A helper serialhub.SerialIO class may be used to translate the callback-based widget communications into a readable & writable (but not seekable) io.RawIOBase binary stream. This is intended to help existing code to use a more familiar interface, if desired, at the cost of buffering recv/reads from the client (which the SerialIO class implements). This class implements a few helper methods to mimick a small subset of "pyserial" style access, though it only strictly implements the io.RawIOBase interface.

The inspiration for this project was a to allow educational projects using physical serail devices to be hosted in a cloud environment. The specifics of that use case, talking to code running in an Arduino-style device while hosted in a shared JupyterHub server, have the most influence on the goals of this extension. Nonetheless, attempts are/will be made to provide for other/generic use cases.

Installation

Within your JupyterLab environment, install the "labextension" via "pip":

pip install serialhub

(The above can be done within a running Terminal or Notebook, but should be followed by python kernel restart and browser refresh to load the newly added extension)

The "serialhub" widget should then show up with "OK" status in the list of current JupyterLab extensions:

jupyter labextension list

The widget aims to remain useable in "Classic notebook" environments as well, though testing is focused on use within modern JupyterLab notebooks. See "Caveats" below.

Caveats

If not present in your jupyterlab, you might need jupyterlab-manager? (Perhaps when running a rather old JupyterLab version???)

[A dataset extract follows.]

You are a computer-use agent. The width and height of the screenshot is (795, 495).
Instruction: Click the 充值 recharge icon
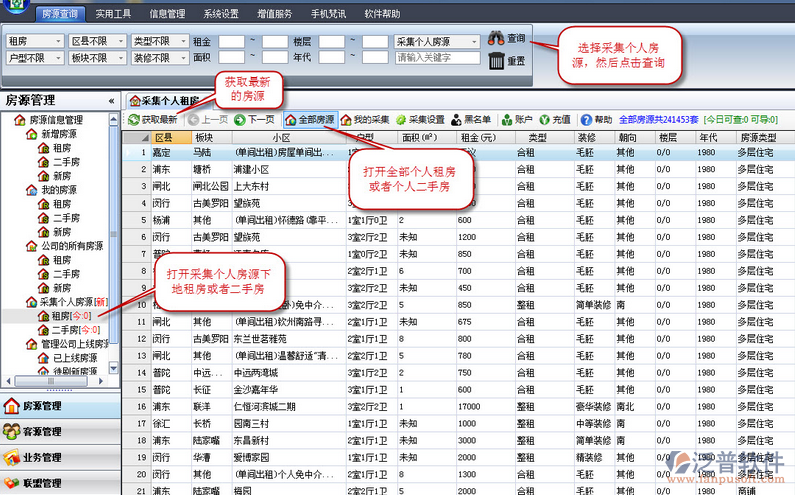pyautogui.click(x=554, y=120)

jupyter labextension install @jupyter-widgets/jupyterlab-manager

If you are using as a classic nbextension with Jupyter Notebook 5.2 or earlier, you may also need to enable the nbextension:

jupyter nbextension enable --py [--sys-prefix|--user|--system] serialhub

NOTE: There were some NPM versions of the widget in the past which are NOT to be used. Only use a "pip" style install of serialhub (or "conda" if the extension becomes available on conda-forge in the future)! The depricated serialhub "node packages" were never useful anyway, as NPM cannot install the required python backend portion of the plugin.

Post-installation

After installation (or upgrade) into a running Jupyter environment you will need to restart a running ipykernel and also refresh the webpage in your browser. This latter manual step ensures that the JavaScript portion is loaded into your browser (happens at page load, not later). This is the case, especially if you are an unprivileged end user of a running JupyterLab/JupyterHub in which the admin has NOT pre-installed the serialhub extension. Manual refreshing is not necessary in the "Binder" environment (see the Binder badge at top of the project README), which has a pre-installed development version of the plugin already active before the JupyterLab itself loads up.

Using "SerialHub"

Please refer to the introduction.ipynb or firsttest.ipynb in the examples directory. Using the extension involves constructing and rendering an instance of the serialhub.SerialHubPort() widget into a notebook cell. The end-user must then perform a click on the "connect button" of the widget and select a serial port to open. Once the user connects up the frontend, the backend can begin sending serial data and should be receiving the data as well (relayed via the frontend).

A more formal description of the widget and helper classes will be developed after it's features and implementation have stabilized to a mature status.